# Emulating the Expert

*TL;DR: This is an informal summary of our recent paper An Online-Learning Approach to Inverse Optimization with Andreas Bärmann, Alexander Martin, and Oskar Schneider, where we show how methods from online learning can be used to learn a hidden objective of a decision-maker in the context of Mixed-Integer Programs and more general (not necessarily convex) optimization problems.*

## What is the paper about and why you might care

We often face the situation in which we observe a decision-maker—let’s call her Alice—who is making “reasonably optimal” decisions with respect to some private objective function and another party—let’s call him Bob—would like to make decisions that emulate Alice’s decisions in terms of quality with respect to *Alice’s private objective function*. Classical applications where this naturally occurs is in the context of learning customer preferences from observed behavior in order to recommend new products etc. that match the customer’s preference or for example in dynamic routing, where we observe routing decisions of individual participants but we cannot directly observe, e.g., travel times. The formal name for the problem that we consider is *inverse optimization*; informally speaking we can say we simply want to *emulate the expert*. For completeness, in reinforcement learning we would refer to what we want to achieve as *inverse reinforcement learning*.
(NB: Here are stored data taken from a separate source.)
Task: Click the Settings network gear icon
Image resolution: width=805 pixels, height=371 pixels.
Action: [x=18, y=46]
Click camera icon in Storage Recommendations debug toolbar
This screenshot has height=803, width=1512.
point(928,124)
The following graph lays out the basic setup that we consider:

In summary, Alice is solving

\[x_t \doteq \arg \min_{x \in P_t} c_{true}^\intercal x,\]and Bob can solve

\[\bar x_t \doteq \arg \min_{x \in P_t} c_t^\intercal x,\]for some guessed objective $c_t$ and after Bob played his decision $\bar x_t$, he observes Alice decision $x_t$ taken with respect to her *private* objective $c_{true}$. For each time step $t \in [T]$, the $P_t$ is some feasible set of decisions over which Alice and Bob can optimize their respective (linear) objective functions; the interesting case is where $P_t$ varies over time, so that Alice’s decision $x_t$ is round-dependent. Note, that we can basically accommodate arbitrary (potentially non-linear) function families as long as we have a reasonable “basis” for this family; the interested reader might check the paper for details.

Learning to emulate Alice’s decisions $x_t$ seems to be almost impossible to accomplish at first:

- We obtain potentially very little information only from Alice’s decision $x_t$.
- The objective that explains Alice’s decisions might not be unique.

However, it turns out that under reasonable assumptions, such that Alice’s decisions are reasonably close to the optimal ones with respect to $c_{true}$ and with an amount of examples that are “diverse enough” as necessitated by the specifics of the instance, we in fact *can* learn an *equivalent* objective that renders Alice’s solutions basically optimal w.r.t. this learned proxy objective. In fact, one way to solve an offline variant of this problem to obtain such a proxy objective that is quite well known is via dualization or KKT system approaches. For example in the case of *linear programs* this can be done as follows:

**Remark (LP case).** Suppose that $P_t \doteq \setb{x \in \RR^n \mid A_t x \leq b_t}$ for $ t \in [T]$ and assume that we have a polyhedral feasible region $F = \setb{c \in \RR^n \mid Bc \leq d}$ for the candidate objectives. Then the linear program
\[
\min \sum_{t = 1}^T (b_t^\intercal y_t - c^\intercal x_t) \qquad
\]
\[
A_t^\intercal y_t = c \qquad \forall t \in [T]
\]
\[
y_t \geq 0 \qquad \forall t \in [T]
\]
\[
Bc \leq d,
\]
where $c$ and the $y_t$ are variables and the rest is input data, computes a linear objective $c$, if feasible and bounded etc, so that for all $t \in [T]$ it holds
\[
c^\intercal x_t = \max_{x \in P} c_{true}^\intercal x.
\]

While the above can also be reasonably extended to convex programs via solving the KKT system instead, it has two disadvantages:

- It is an
*offline*approach: first collect data and*then*regress out a proxy objective, i.e.,*first-learn-then-optimize*, which might be problematic in many applications. - Additionally, and not less severe, this
*only*works for linear programs (convex programs) and not Mixed-Integer Programs or more general optimization problems as, due to non-convexity, the KKT system or the dual program is not defined/available in this case.

## Our results

Our method alleviates both of the above shortcomings, by providing an *online learning algorithm*, where we learn a proxy objective equivalent to Alice’s objective *while* we are participating in the decision-making process, i.e., our algorithm is an online algorithm. Moreover, our approach is general enough to apply to a wide variety of optimization problems (including MIPs etc) as it only relies on standard regret guarantees and (approximate) optimality of Alice’s decisions. More precisely, we provide an online learning algorithm—using either Multiplicative Weights Updates (MWU) or Online Gradient Descent (OGD) as a black box—that ensures the following guarantee.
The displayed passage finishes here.